Lo Stato ricorre a diverse strategie per eliminare i propri nemici e coloro che alzano la voce per criticare l’ordine imperante.

Intende eliminare alla radice qualunque iniziativa ribelle; per questo proposito può contare su un efficiente apparato giudiziario che possiede un ampio spettro punitivo che va dalle accuse lievi, che in generale esitano in multe o pene sospese, all’utilizzo di strumenti duri tra i quali il jolly della Legge Antiterrorismo è una carta sempre più utilizzata e ormai diventata frequente sul tavolo di gioco. Per chi vede il carcere come una possibilità all’interno della lotta contro il dominio, vediamo che l’attuale contesto politico è propenso a rendere tale possibilità più probabile per molti altri: sono molti che non sanno se domani si ritroveranno a dormire in una cella e, noi che siamo già dentro, per quanto tempo ancora vi resteranno. La situazione in alcuni momenti diventa confusa al trovarsi di fronte una macchina di oppressione mossa dalle proprie paranoie ed allucinazioni che, in definitiva, costituisce uno dei tanti modi di esercitare il dominio. La rapidità con cui si sono succedute le diverse operazioni repressive alimenta tale confusione, tanto più che le accuse sono spesso “fantasiose”, ed il tutto è accompagnato dalla spettacolarizzazione che ne fanno i mezzi di informazione del Potere. Coloro che esercitano e sostengono il dominio non capiranno mai la nostra tensione antiautoritaria, poiché tentano di farci rientrare nelle loro logiche.

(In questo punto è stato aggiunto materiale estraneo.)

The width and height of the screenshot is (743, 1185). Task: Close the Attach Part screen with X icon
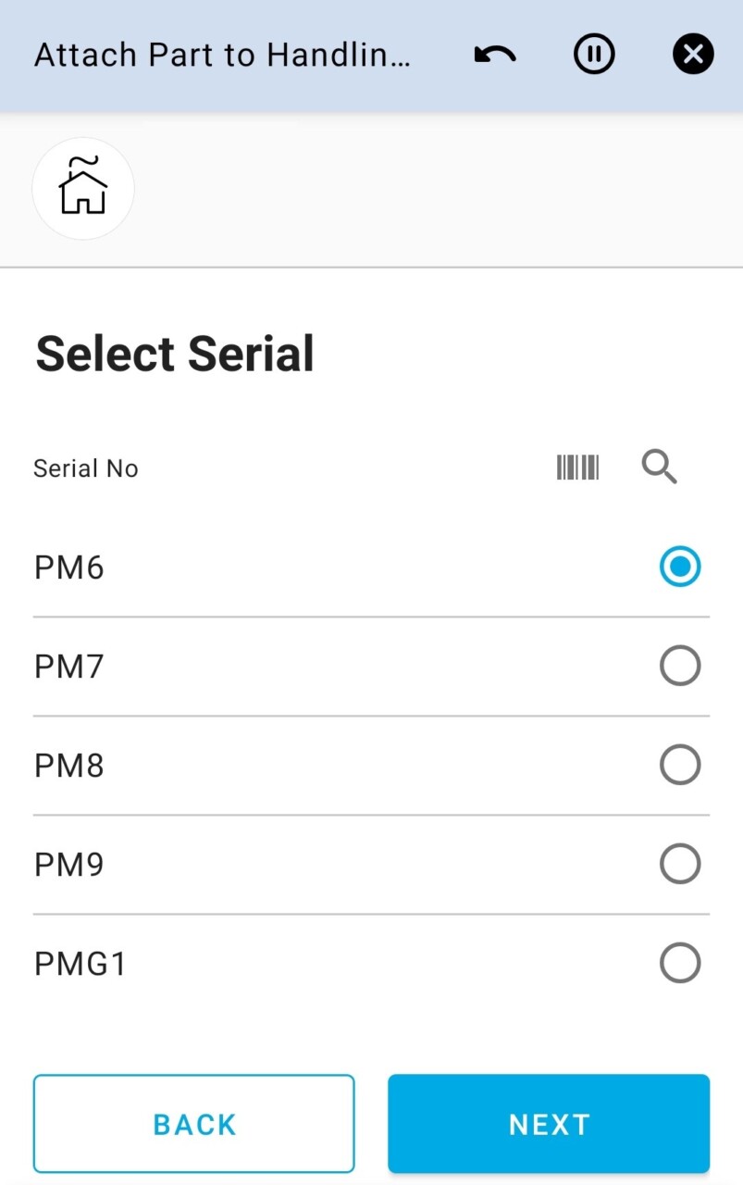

Come si è potuto vedere, sono eterogenei i collettivi, gli spazi e gli individui colpiti dalla repressione, i quali presentano divergenze e somiglianze per quanto riguarda la concezione dello Stato e della sua funzione, ed a sua volta di come affrontare gli attacchi del Potere e la prigione, e in che modo e con chi stabilire alleanze. A questo proposito viene ripetuto che è meglio superare le nostre divergenze per dare priorità ai nostri elementi comuni con lo scopo di far fronte agli attacchi del Potere in modo efficace, un approccio che a tutti gli effetti privilegia la questione numerica rispetto alla determinazione e alla volontà, aspetti per noi fondamentali. Siamo consapevoli dell’importanza di stabilire delle alleanze, il punto è con chi. La Storia ha messo in chiaro le conseguenze nefaste che hanno portato per gli anarchici le alleanze con gruppi autoritari e/o a favore della politica istituzionale, che aspireranno sempre al potere, schiacciando alla fine qualunque iniziativa libertaria. Dovremmo abbassare la testa e transigere su aspetti che per noi sono fondamentali? In nessun modo.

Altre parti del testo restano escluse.